Home  > Resources  > Blog

SQL - Common Table Expressions (CTE) and HierarchyId

 
April 20, 2012 by Faheem Javed
Category: Microsoft

SQL Server 2008/R2/2012 offers hierarchyid data type that can be used for handling hierarchical data. In this blog I will try to take you down the rabbit hole and explore common table expressions and hierarchyid.

Quite often we have  to deal with hierarchical or recursive data. e.g.

Product Category (Entertainment Device)

     Product Sub-category (TV)

         Product Sub-sub-category (LCD)

              Product Sub-sub-sub-category (HD)

                      …..

I guess you get the idea.

 

Another example would be Employee – Manager relationship where every manager is an employee (but not every employee is a manager).

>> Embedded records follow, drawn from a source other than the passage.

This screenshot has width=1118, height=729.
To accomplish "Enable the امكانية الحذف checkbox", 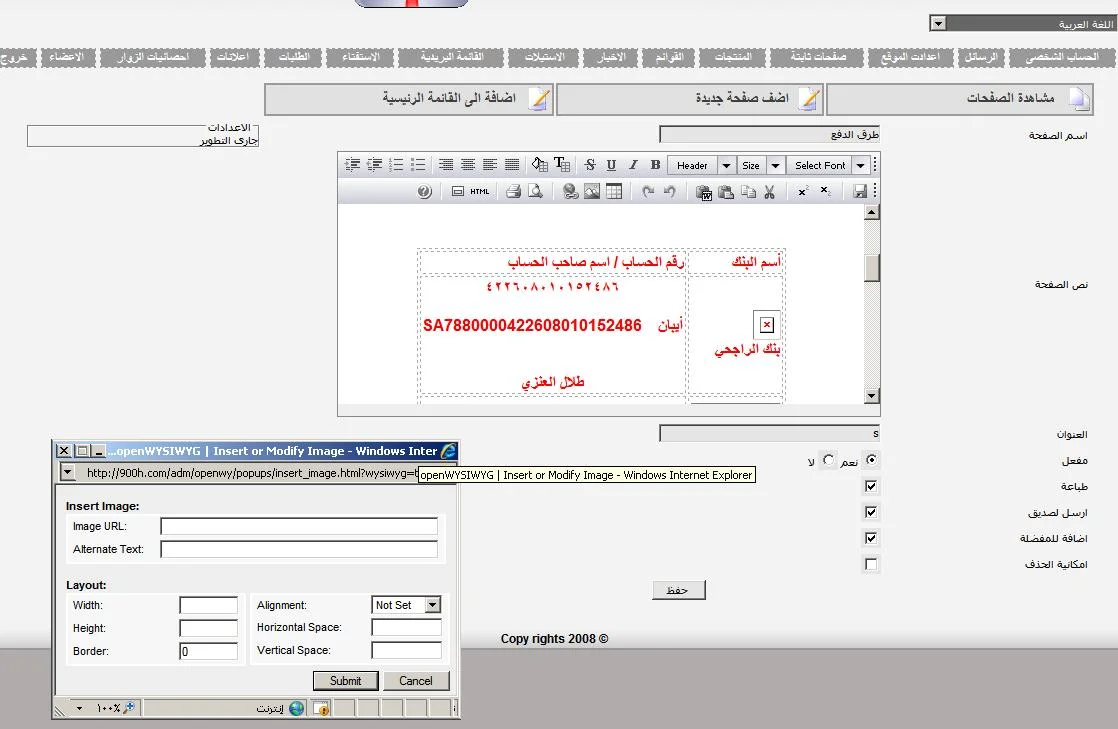I will [871, 565].
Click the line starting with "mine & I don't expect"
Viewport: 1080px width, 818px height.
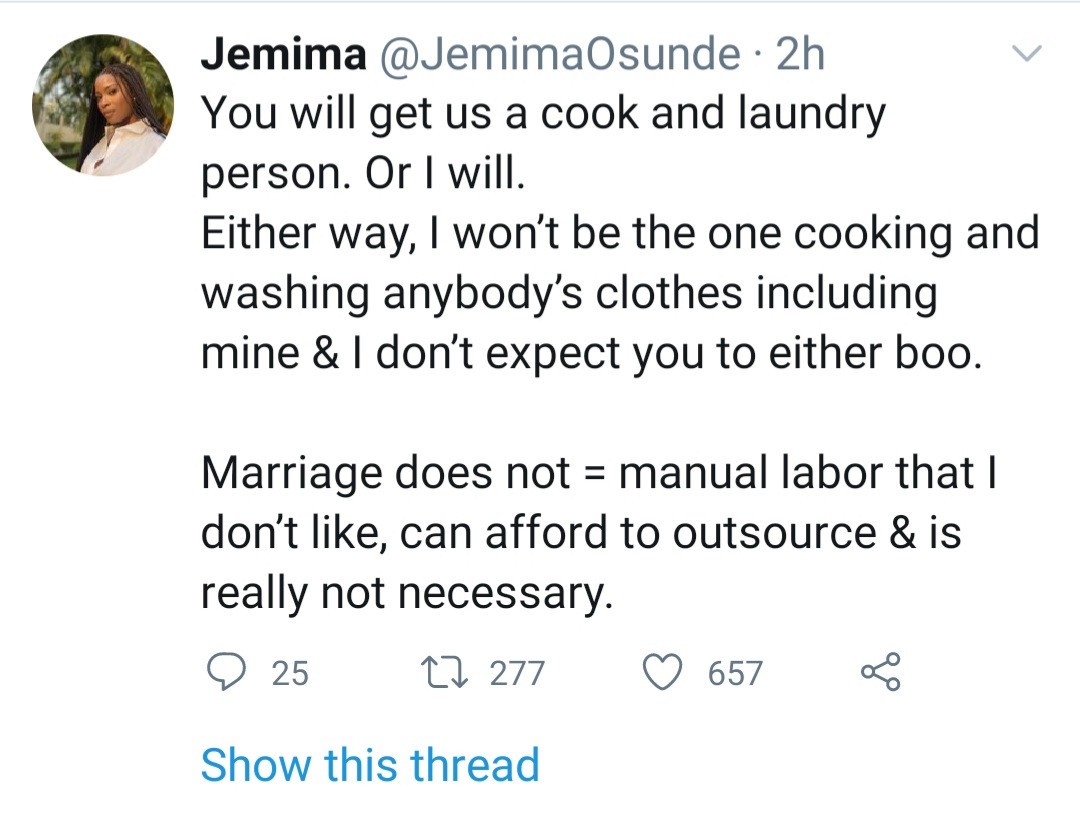click(x=590, y=354)
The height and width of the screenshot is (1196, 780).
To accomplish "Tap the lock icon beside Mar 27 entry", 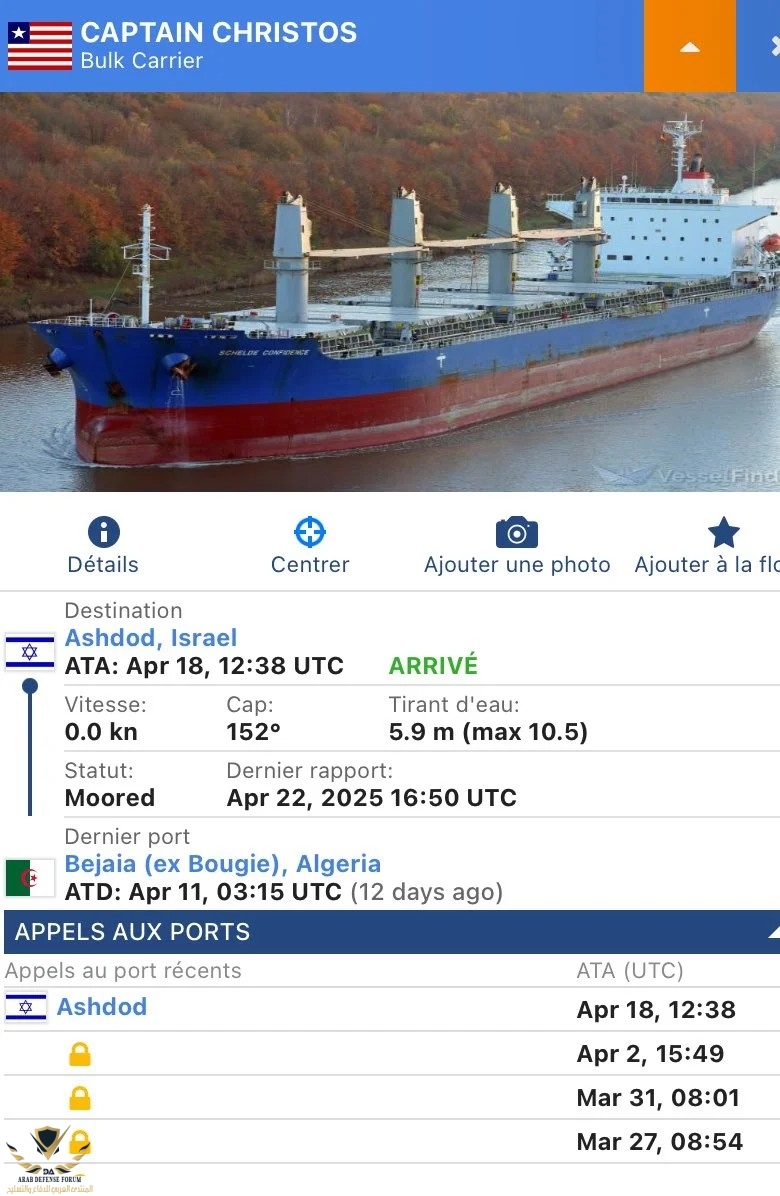I will [80, 1143].
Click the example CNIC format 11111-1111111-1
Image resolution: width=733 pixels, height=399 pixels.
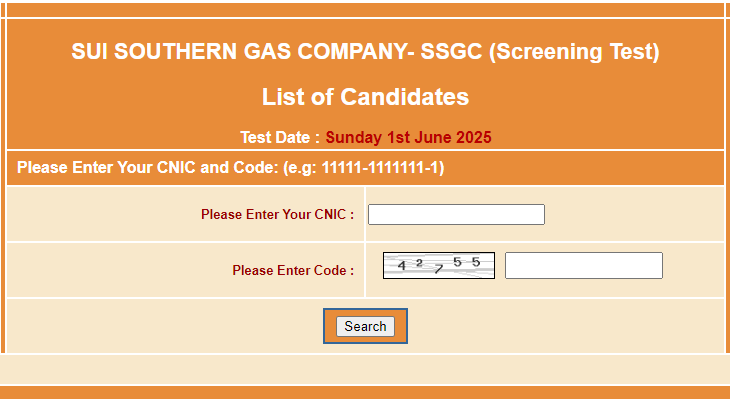pos(383,167)
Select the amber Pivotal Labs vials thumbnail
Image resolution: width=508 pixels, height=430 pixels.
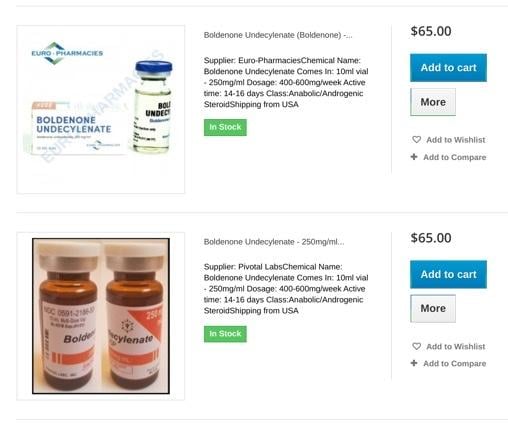[100, 316]
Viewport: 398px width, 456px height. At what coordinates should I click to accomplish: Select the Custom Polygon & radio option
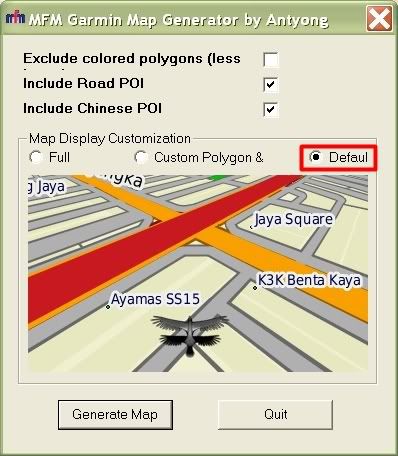[141, 157]
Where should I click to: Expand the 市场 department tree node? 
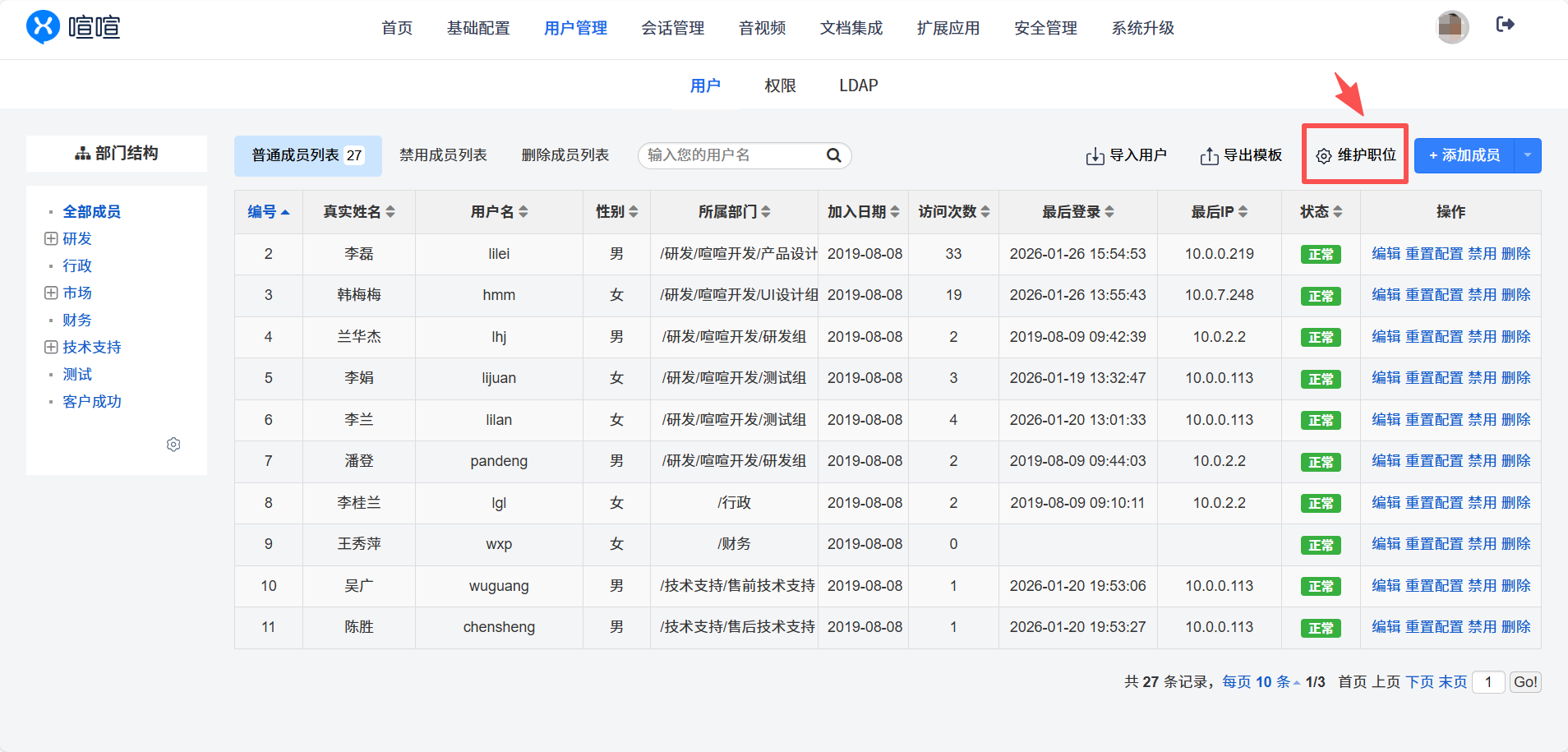[51, 293]
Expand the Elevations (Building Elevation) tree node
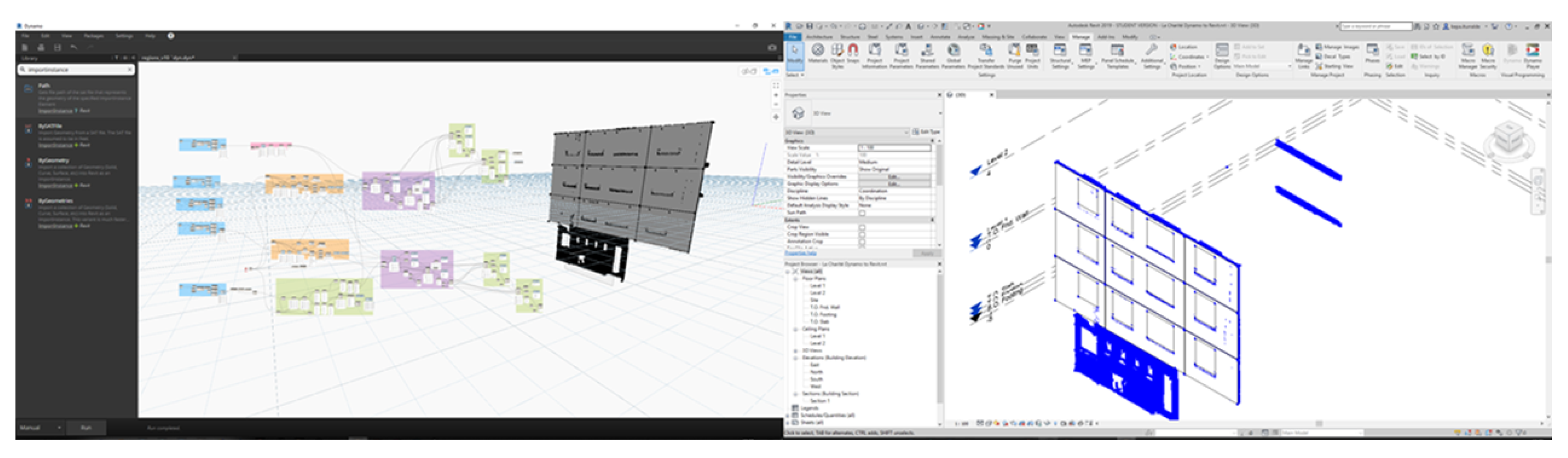 [x=795, y=358]
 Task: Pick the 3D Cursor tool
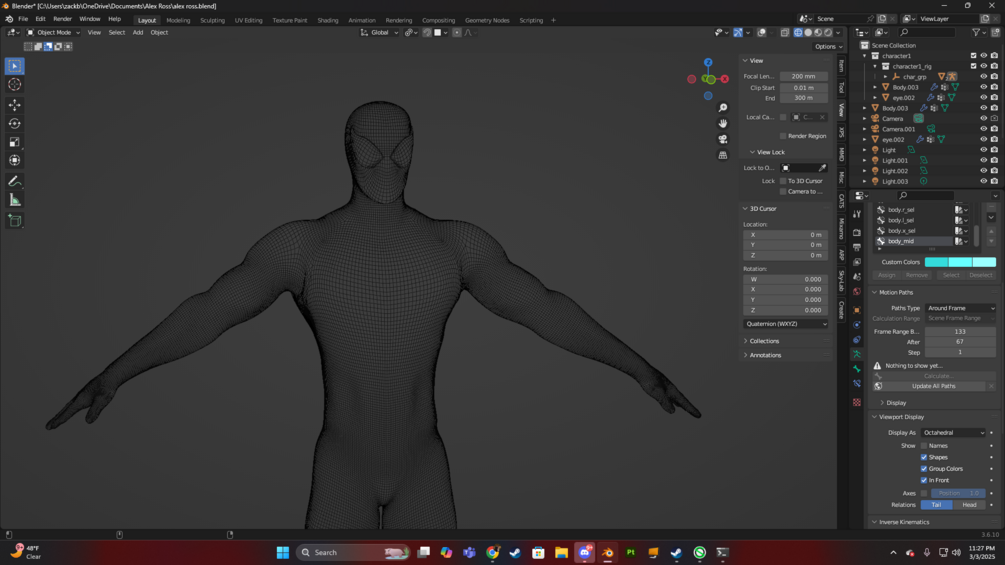pos(14,85)
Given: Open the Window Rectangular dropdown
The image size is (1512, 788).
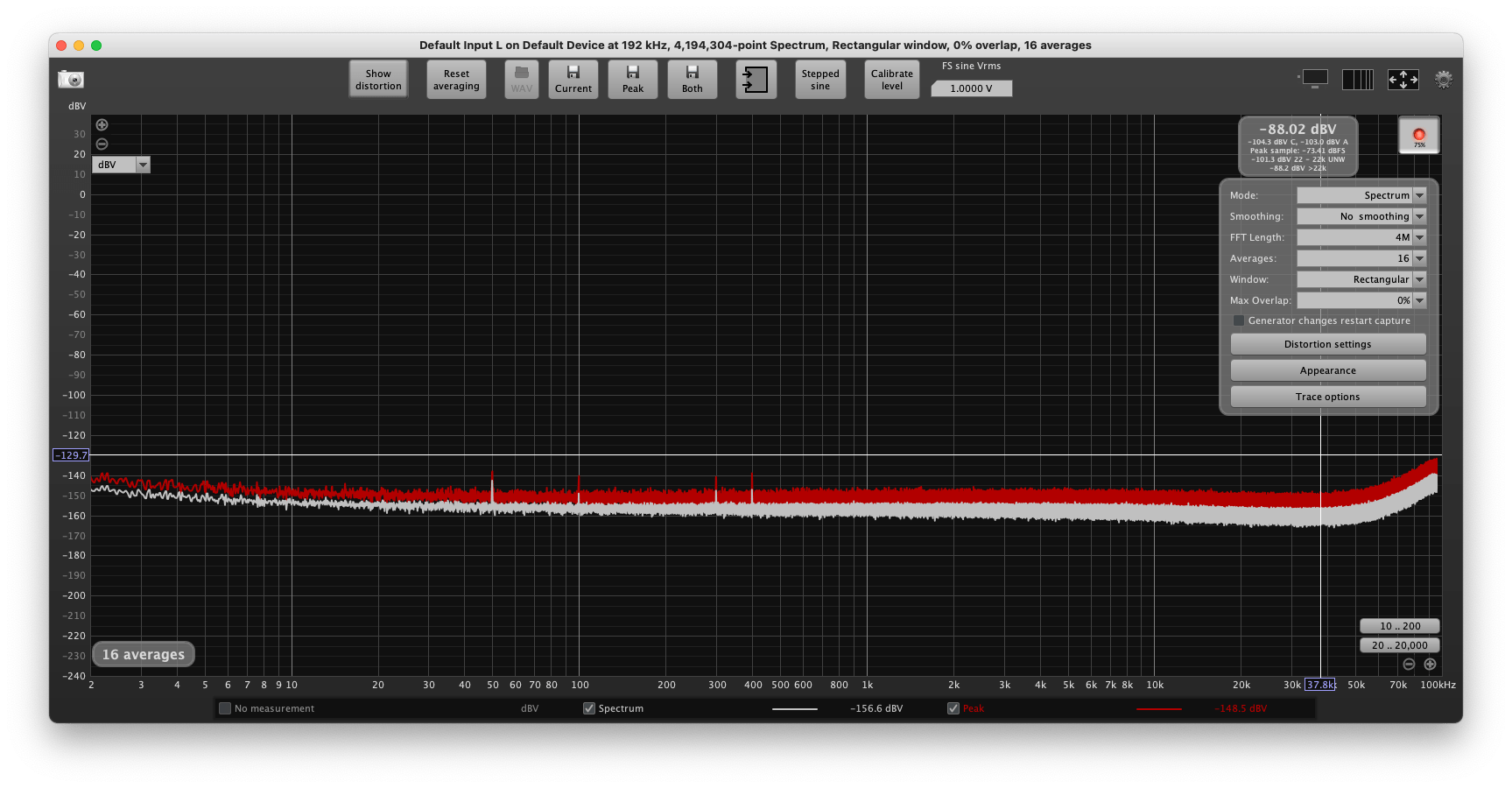Looking at the screenshot, I should coord(1361,279).
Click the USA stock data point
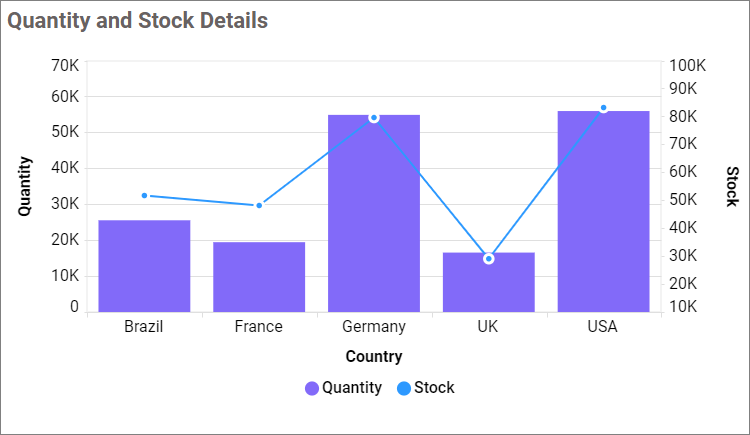The height and width of the screenshot is (435, 750). 604,108
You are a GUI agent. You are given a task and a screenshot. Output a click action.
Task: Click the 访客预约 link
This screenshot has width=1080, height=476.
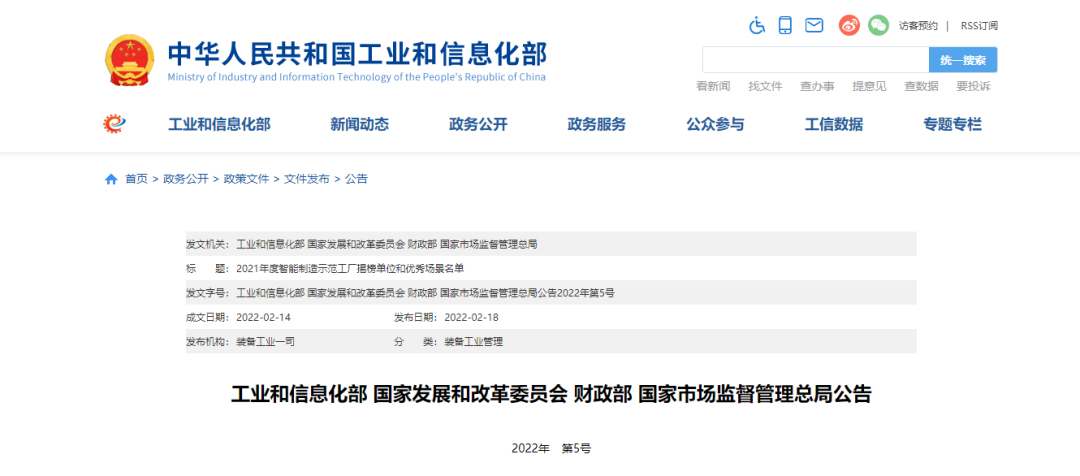click(917, 26)
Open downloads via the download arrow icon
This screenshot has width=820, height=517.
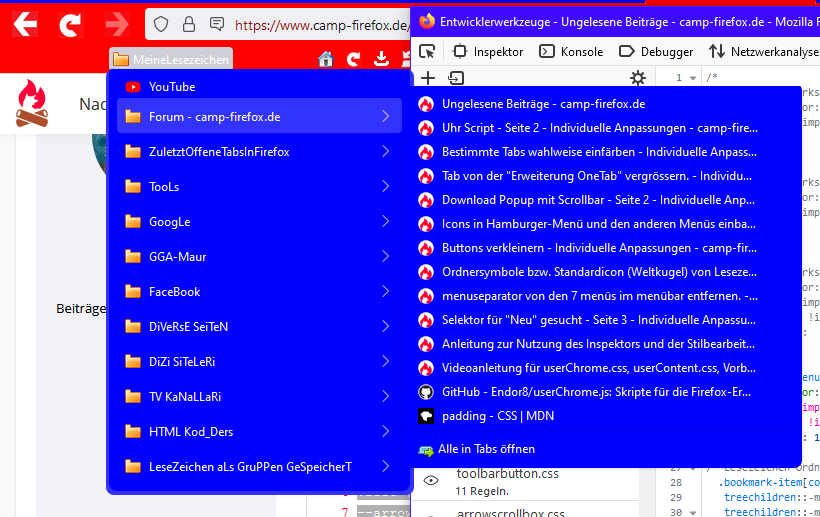pyautogui.click(x=381, y=60)
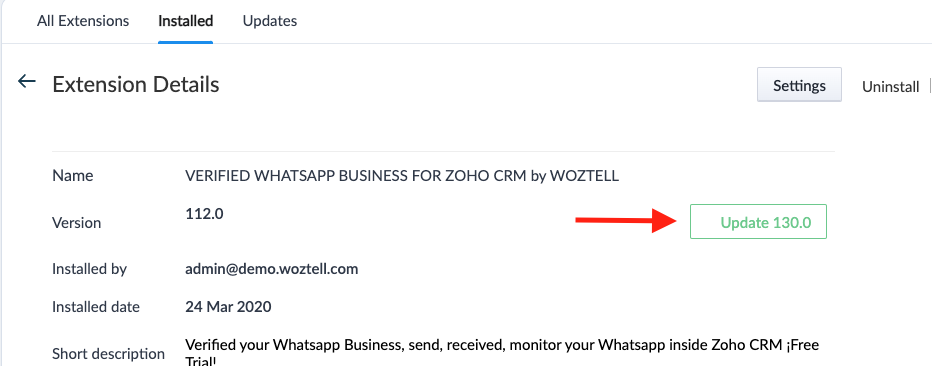The image size is (932, 366).
Task: Click the current version number 112.0
Action: pos(204,213)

Here’s a sample diagram:

image

So, how do we store this data in our table and then how do we query it? We have two options:

1. Common Table Expressions – CTE

This works in older versions of SQL Server 2005 and also the newer versions like 2008/R2, 2012. We use the traditional data types like int etc. to handle relationship.

Let’s first create the table so we can store the records and then we will query it.

   1:  CREATE TABLE dbo.Employee
   2:   ( 
   3:     EmployeeId int NOT NULL IDENTITY(1,1) PRIMARY KEY, 
   4:     Name varchar(50) NOT NULL, 
   5:     ManagerId int 
   6:  ) 
   7:  GO

 

Next step is to populate the table with the data (note: I am using same data that I have in my diagram)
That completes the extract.